Why do we isolate ourselves?
My research shows that 85% of people going through divorce isolate themselves from community, family, and friends. My clients speak of not wanting anyone to know what they are going through because they feel ashamed of being divorced. The resulting experience is that they feel alone and disconnected from the very things they complain of not having—connection! Support!
A decade of scientific research by scientists like Brene' Brown supports that shame is the reason we isolate ourselves and hide what's really going on. But, this only prolongs our suffering! What is shame? Brene' Brown describes it as "The fear of disconnection: Is there something about me that, if other people know it or see it, that I won't be worthy of connection?" Isn't that something? Shame - the fear of disconnection, causes us to disconnect!
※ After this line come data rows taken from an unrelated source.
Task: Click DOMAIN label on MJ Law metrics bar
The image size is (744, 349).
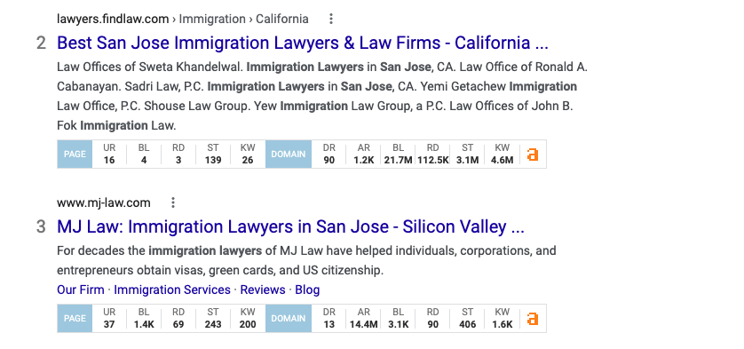Action: point(289,319)
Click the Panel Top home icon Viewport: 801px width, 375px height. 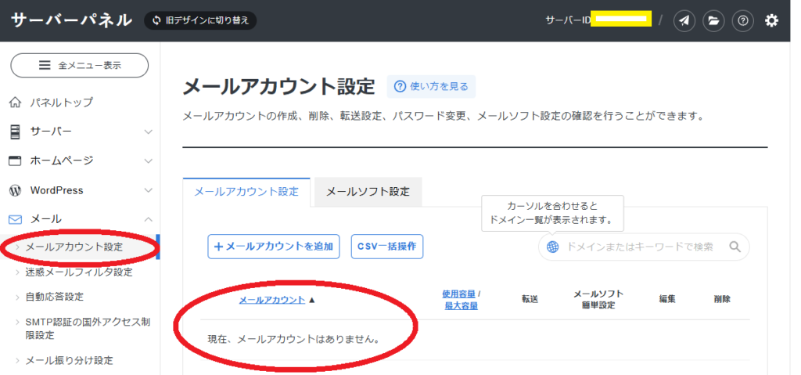[14, 103]
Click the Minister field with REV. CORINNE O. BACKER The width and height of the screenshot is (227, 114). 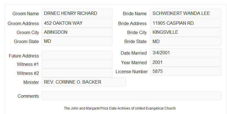(x=84, y=82)
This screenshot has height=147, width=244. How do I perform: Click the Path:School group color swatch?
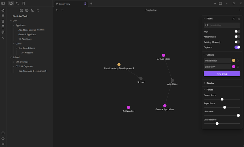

Brene' goes on to explain that the underneath shame is a sense of not being good enough. Beneath this surface, she says is an "excruciating vulnerability, this idea of, in order for connection to happen, we have to allow ourselves to be seen, really seen."
It's normal to worry about what people think! If you haven't watched Brene's Ted Talk, watch it here!
Not one person I've worked with hasn't had a sense of fear about what people think about them, but in terms of being happy, it's wasted energy that is counter-productive to rebuilding a life for yourself after divorce and finding your way back into connection. Connecting with yourself will prove to be a cornerstone of your new life after divorce.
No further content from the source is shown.